The Air Pollution Index (API) in China exceeds the recommended levels of the World Health Organization (WHO). Therefore, the purpose of this paper is to investigate the actual effect of air pollution on innovation activity in China. 3 Other articles also suggest that ambient air pollution is harmful to human health, including Brunekreef and Holgate (2002), Pope et al.

We follow Chen et al. 2020) to address the endogeneity problem and adopt a quasi-natural experiment using China's Huai River policy, which provides winter heating subsidies to cities north of the Huai River, but not to cities south of the Huai River, to estimate the impact of air pollution on innovation performance. We then use a spatial regression discontinuity design (RDD) to identify the causal effect of air pollution on innovation, because there is discontinuous variation in air pollution across the Huai River and the corresponding line. We find that the API is 8.565 higher in the north and that this difference explains more than half of the API standard deviation, a result consistent with Chen et al (2013), who suggest that air pollution is more severe in northern China because of the Huai River. policy.

Overall, our results show that severe air pollution in northern China significantly hinders patent-based innovation activity.

Methodology

In Figure 1, color corresponds to interpolated API levels at the 12 nearest monitoring stations, where green, yellow, and red indicate areas with relatively low, moderate, and high API levels, respectively. As shown in Figure 1, the areas shaded in red are well separated by the Huai River/Qinling Mountains compared to the areas shaded in yellow and green, indicating a significant difference in air pollution between the two sides of the central heating boundary. This means that the 𝛽1 estimate cannot be interpreted as a causal effect of air pollution.

To address this endogeneity concern, we exploit the spatial regression discontinuity (RDD) design implicit in China's Huai River policy. First, we conduct an innovation RDD estimation to determine the extent to which innovation changes in the Huai River frontier. 𝐼𝑛𝑛𝑜𝑣𝑎𝑡𝑖𝑜𝑛𝑗,𝑡 = 𝛿0+ 𝛿1𝑁𝑗+ 𝑓(𝐿𝑗) + 𝑁𝑗𝑓(𝐿𝑗) + 𝑋𝑗 ,𝑡+ 𝜁𝑡+ 𝜀𝑗,𝑡, (2) where 𝑁𝑗 is an indicator variable that has a value of one if city j is located north. from Linija river Huai and nothing else; 𝑓(𝐿𝑗) is a polynomial of order k in degrees of north latitude of city j relative to the Huai River line; and 𝑁𝑗𝑓(𝐿𝑗) is included so that latitude may affect the results north and south of the Huai River differently.

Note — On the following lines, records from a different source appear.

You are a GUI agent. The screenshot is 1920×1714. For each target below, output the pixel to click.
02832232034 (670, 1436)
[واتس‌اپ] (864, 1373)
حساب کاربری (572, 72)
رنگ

Next, we use the following two-stage least squares (2SLS) RDD model to estimate the impact of air pollution on innovation. We treat the location north of the Huai River as an instrument for air pollution, as measured by the API, in the first stage, and we regress innovation on the instrumented API in the second stage. This 2SLS approach addresses the problem of confounding or omitted variables associated with estimating the impact of air pollution on innovation.

We expect 𝛼1 to be significantly positive, indicating that cities located north of the Huai River/Qinling Mountain Range have a higher air pollution level. The estimate of 𝛽1 in equation (4) can be used to interpret the causal effect of air pollution on innovation activity.

Empirical Results

The x-axis indicates the degree of latitude of the city relative to the Huai River, with 0 indicating the latitude of the Huai River and positive (negative) degrees indicating degrees north (south) relative to the Huai River. The discontinuity in innovation is illustrated in a very intuitive way in Figure 2, which clearly shows that innovation jumps as we move from north to south across the Huai River. Specifically, we find a strikingly discrete decline in innovation at the border, suggesting that innovation is lower in the north than in the south, as defined by the Huai River border.

To examine whether the Huai River policy causes a drastic change in air pollution, we plot the RDD of the API against the degrees of latitude north of the Huai River in Figure 3. We find that there is a sharp discrete jump in the API around 15 at the border, implying that the API is about one standard deviation higher in the north than in the south around the Huai River border. More clearly, cities located north of the Huai River exhibit significantly higher pollution and lower innovation.

Second, we examine whether city characteristics (i.e., GDP growth, GDP per capita, and temperature) associated with innovation change smoothly as they cross the Huai River. Next, we test whether the expected innovation is significantly different between south and north one degree of latitude on both sides of the Huai River. Overall, our test results show that innovation factors are independent of the Huai River policy.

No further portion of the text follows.